Share

Kecurigaan Eliza

Karan segera mengenakan pakain dengan malas, terpaksa dia harus turun ke bawah untuk menyantap makan malamnya. Sepertinya, Eliza juga tidak bersedia untuk memenuhi keinginannya saat ini. Karan harus menunggu, setidaknya sampai makan malam usai.

“Oh, ayolah! Kenapa wajahmu muram sekali? Tersenyumlah sedikit, Karan.”

“Aku sebenarnya tidak begitu lapar, tapi kamu juga harus mengisi perutmu. Aku tidak ingin kamu pingsan lagi seperti tadi.”

“Tenanglah, aku baik-baik saja. Setelah ini aku akan baik-baik saja, ayolah kita turun sekarang!”

Eliza menarik tangan Karan setelah usai menggunakan pakaian. Karan mengikutinya dari belakang. Demi bidadari yang dicintainya, tentu saja dia akan melakukan apapun.

Bidadari? Benar hanya Eliza yang dicintai oleh Karan? Lalu, siapa yang mengirimkan pesan begitu mesra itu kepadanya? Ah, sial. Karan terlalu baik untuk dikatakan lelaki brengsek. Siapa yang akan mengira Karan akan melakukan pengkhianatan. Tidak!

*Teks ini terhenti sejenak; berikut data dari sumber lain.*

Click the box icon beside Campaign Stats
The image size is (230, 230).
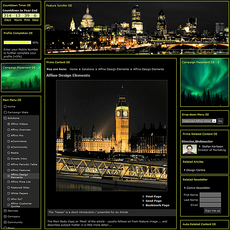[x=5, y=112]
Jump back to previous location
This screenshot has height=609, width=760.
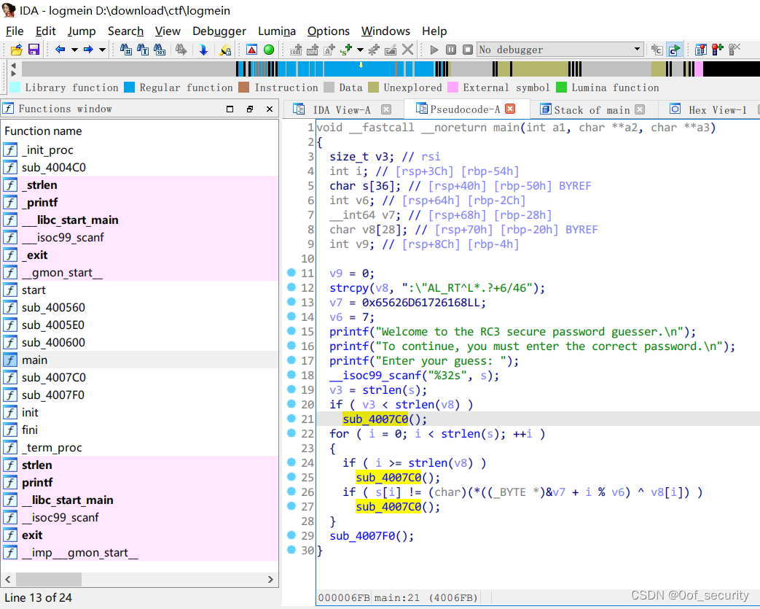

Karan baru saja akan meninggalkan kamar sebelum akhirnya ponsel dia berdering. Sekali, Karan mengabaikan deringnya. Eliza juga memberikan isyarat agar Karan mengabaikan panggilan tersebut. Dering kedua, Karan ingin beranjak. Namun, Eliza kembali menahannya.

“Karan, ini hari pernikahan kita. Malam ini untuk pertama kalinya kita duduk berdua di meja makan sebagai sepasang suami istri. Bisakah kamu meninggalkan ponselmu sebentar? Aku tidak meminta apapun, hanya ingin kamu menemani aku.”

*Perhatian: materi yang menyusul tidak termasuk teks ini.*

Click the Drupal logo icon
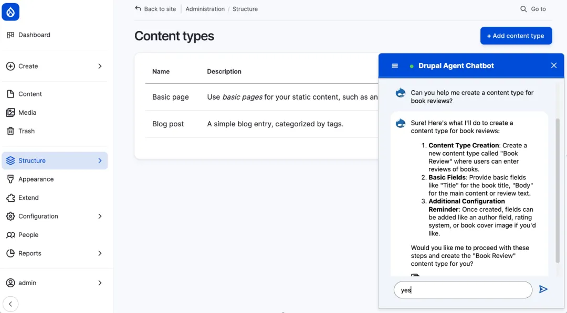tap(11, 12)
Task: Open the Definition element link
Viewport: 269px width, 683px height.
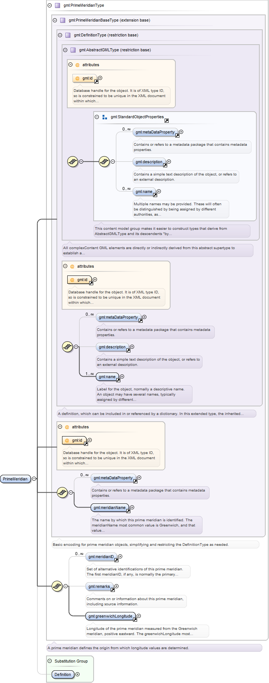Action: pos(63,674)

“Tapi, El. Kamu tahu pekerjaanku sangat banyak, pasti itu dari kantor atau klan. Aku akan bicara sebentar, nanti aku menyusul.”

“Tidak! Aku lebih baik tidak turun daripada kamu lebih mementingkan panggilan itu daripada aku. Jika di malam pertama saja kamu dapat mengabaikan aku, bagaimana dengan malam-malam berikutnya, Karan? Apakah kamu akan selalu meninggalkan aku seoarang diri? Keterlaluan!’’

“Tidak, El. Bukan begitu. Baiklah, kita turun sekarang.

Sekali lagi, Karan mengabaikan panggilan ketiga kalinya. Dia memilih untuk mengikuti Eliza, percuma saja jika Eliza tetap di sana. Dia tidak dapat menerima panggilan tersebut. Terlalu rahasia memang, dan sepertinya bukan dari klan atau urusan pekerjaan.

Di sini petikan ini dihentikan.